Aim of the exercise |
All that is asked is a faithful reproduction of the entries.
▬▬▬▬▬▬▬▬▬▬
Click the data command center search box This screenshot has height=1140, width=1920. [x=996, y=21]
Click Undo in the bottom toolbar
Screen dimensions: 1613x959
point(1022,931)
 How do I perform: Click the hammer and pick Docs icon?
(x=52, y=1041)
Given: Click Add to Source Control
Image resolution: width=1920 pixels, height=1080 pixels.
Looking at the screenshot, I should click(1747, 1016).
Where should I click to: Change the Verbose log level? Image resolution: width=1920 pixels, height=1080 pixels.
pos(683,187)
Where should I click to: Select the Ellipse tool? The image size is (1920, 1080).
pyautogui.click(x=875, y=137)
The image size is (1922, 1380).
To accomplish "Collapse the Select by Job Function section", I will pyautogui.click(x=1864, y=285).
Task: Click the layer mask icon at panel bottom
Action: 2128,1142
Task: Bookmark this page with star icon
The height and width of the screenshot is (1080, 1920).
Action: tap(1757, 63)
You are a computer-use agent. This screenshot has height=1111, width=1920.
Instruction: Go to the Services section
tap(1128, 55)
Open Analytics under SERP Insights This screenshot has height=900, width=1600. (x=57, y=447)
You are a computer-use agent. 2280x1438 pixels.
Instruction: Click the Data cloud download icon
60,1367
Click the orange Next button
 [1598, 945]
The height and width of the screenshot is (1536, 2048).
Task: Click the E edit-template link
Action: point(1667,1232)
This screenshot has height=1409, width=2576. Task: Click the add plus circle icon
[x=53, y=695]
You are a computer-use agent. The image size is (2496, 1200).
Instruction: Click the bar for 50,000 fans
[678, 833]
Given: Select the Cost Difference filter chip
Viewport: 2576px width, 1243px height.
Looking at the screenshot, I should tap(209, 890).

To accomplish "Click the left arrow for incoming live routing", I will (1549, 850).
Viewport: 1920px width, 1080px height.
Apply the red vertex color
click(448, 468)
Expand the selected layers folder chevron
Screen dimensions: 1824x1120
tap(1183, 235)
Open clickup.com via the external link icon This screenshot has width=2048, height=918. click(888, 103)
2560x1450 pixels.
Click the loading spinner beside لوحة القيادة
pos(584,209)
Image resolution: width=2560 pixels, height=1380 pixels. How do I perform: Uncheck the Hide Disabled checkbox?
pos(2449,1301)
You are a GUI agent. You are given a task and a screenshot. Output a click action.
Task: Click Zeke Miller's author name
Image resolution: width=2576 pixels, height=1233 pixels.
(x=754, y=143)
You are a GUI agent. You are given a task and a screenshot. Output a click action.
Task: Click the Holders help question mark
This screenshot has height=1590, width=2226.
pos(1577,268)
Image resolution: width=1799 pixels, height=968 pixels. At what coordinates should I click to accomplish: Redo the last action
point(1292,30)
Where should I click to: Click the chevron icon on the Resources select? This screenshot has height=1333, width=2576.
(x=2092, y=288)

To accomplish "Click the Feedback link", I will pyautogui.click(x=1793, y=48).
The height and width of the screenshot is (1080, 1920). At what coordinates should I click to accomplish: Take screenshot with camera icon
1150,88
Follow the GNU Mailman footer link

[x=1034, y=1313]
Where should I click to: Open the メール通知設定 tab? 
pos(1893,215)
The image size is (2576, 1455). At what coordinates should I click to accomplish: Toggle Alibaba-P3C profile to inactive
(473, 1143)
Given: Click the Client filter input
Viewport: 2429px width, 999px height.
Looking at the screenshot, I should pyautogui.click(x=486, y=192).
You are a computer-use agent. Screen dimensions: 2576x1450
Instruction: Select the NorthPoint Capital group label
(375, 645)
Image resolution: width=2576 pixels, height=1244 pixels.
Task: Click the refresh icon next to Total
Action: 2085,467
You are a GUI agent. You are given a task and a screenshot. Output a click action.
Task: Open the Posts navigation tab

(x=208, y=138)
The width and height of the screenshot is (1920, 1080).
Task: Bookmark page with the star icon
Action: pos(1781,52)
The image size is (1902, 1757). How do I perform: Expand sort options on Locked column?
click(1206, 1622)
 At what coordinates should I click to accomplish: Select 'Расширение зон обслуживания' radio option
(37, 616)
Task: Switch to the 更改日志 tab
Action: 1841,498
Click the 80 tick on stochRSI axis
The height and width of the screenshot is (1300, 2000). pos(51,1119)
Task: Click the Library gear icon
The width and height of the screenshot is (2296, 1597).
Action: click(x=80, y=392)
▬▬▬▬▬▬▬▬▬▬
Expected answer |
Click the data command center search box This screenshot has height=1140, width=1920. [x=996, y=21]
Click Undo in the bottom toolbar
Screen dimensions: 1613x959
point(1022,931)
 How do I perform: Click the hammer and pick Docs icon?
(x=52, y=1041)
Given: Click Add to Source Control
Image resolution: width=1920 pixels, height=1080 pixels.
Looking at the screenshot, I should click(1747, 1016).
Where should I click to: Change the Verbose log level? Image resolution: width=1920 pixels, height=1080 pixels.
pos(683,187)
Where should I click to: Select the Ellipse tool? The image size is (1920, 1080).
pyautogui.click(x=875, y=137)
The image size is (1922, 1380).
To accomplish "Collapse the Select by Job Function section", I will pyautogui.click(x=1864, y=285).
Task: Click the layer mask icon at panel bottom
Action: 2128,1142
Task: Bookmark this page with star icon
The height and width of the screenshot is (1080, 1920).
Action: tap(1757, 63)
You are a computer-use agent. This screenshot has height=1111, width=1920.
Instruction: Go to the Services section
tap(1128, 55)
Open Analytics under SERP Insights This screenshot has height=900, width=1600. (x=57, y=447)
You are a computer-use agent. 2280x1438 pixels.
Instruction: Click the Data cloud download icon
60,1367
Click the orange Next button
 [1598, 945]
The height and width of the screenshot is (1536, 2048).
Task: Click the E edit-template link
Action: point(1667,1232)
This screenshot has height=1409, width=2576. Task: Click the add plus circle icon
[x=53, y=695]
You are a computer-use agent. The image size is (2496, 1200).
Instruction: Click the bar for 50,000 fans
[678, 833]
Given: Select the Cost Difference filter chip
Viewport: 2576px width, 1243px height.
Looking at the screenshot, I should tap(209, 890).

To accomplish "Click the left arrow for incoming live routing", I will (1549, 850).
Viewport: 1920px width, 1080px height.
Apply the red vertex color
click(448, 468)
Expand the selected layers folder chevron
Screen dimensions: 1824x1120
tap(1183, 235)
Open clickup.com via the external link icon This screenshot has width=2048, height=918. click(888, 103)
2560x1450 pixels.
Click the loading spinner beside لوحة القيادة
pos(584,209)
Image resolution: width=2560 pixels, height=1380 pixels. How do I perform: Uncheck the Hide Disabled checkbox?
pos(2449,1301)
You are a GUI agent. You are given a task and a screenshot. Output a click action.
Task: Click Zeke Miller's author name
Image resolution: width=2576 pixels, height=1233 pixels.
(x=754, y=143)
You are a GUI agent. You are given a task and a screenshot. Output a click action.
Task: Click the Holders help question mark
This screenshot has height=1590, width=2226.
pos(1577,268)
Image resolution: width=1799 pixels, height=968 pixels. At what coordinates should I click to accomplish: Redo the last action
point(1292,30)
Where should I click to: Click the chevron icon on the Resources select? This screenshot has height=1333, width=2576.
(x=2092, y=288)

To accomplish "Click the Feedback link", I will pyautogui.click(x=1793, y=48).
The height and width of the screenshot is (1080, 1920). At what coordinates should I click to accomplish: Take screenshot with camera icon
1150,88
Follow the GNU Mailman footer link

[x=1034, y=1313]
Where should I click to: Open the メール通知設定 tab? 
pos(1893,215)
The image size is (2576, 1455). At what coordinates should I click to accomplish: Toggle Alibaba-P3C profile to inactive
(473, 1143)
Given: Click the Client filter input
Viewport: 2429px width, 999px height.
Looking at the screenshot, I should pyautogui.click(x=486, y=192).
You are a computer-use agent. Screen dimensions: 2576x1450
Instruction: Select the NorthPoint Capital group label
(375, 645)
Image resolution: width=2576 pixels, height=1244 pixels.
Task: Click the refresh icon next to Total
Action: 2085,467
You are a GUI agent. You are given a task and a screenshot. Output a click action.
Task: Open the Posts navigation tab

(x=208, y=138)
The width and height of the screenshot is (1920, 1080).
Task: Bookmark page with the star icon
Action: pos(1781,52)
The image size is (1902, 1757). How do I perform: Expand sort options on Locked column?
click(1206, 1622)
 At what coordinates should I click to accomplish: Select 'Расширение зон обслуживания' radio option
(37, 616)
Task: Switch to the 更改日志 tab
Action: 1841,498
Click the 80 tick on stochRSI axis
The height and width of the screenshot is (1300, 2000). pos(51,1119)
Task: Click the Library gear icon
The width and height of the screenshot is (2296, 1597).
Action: click(x=80, y=392)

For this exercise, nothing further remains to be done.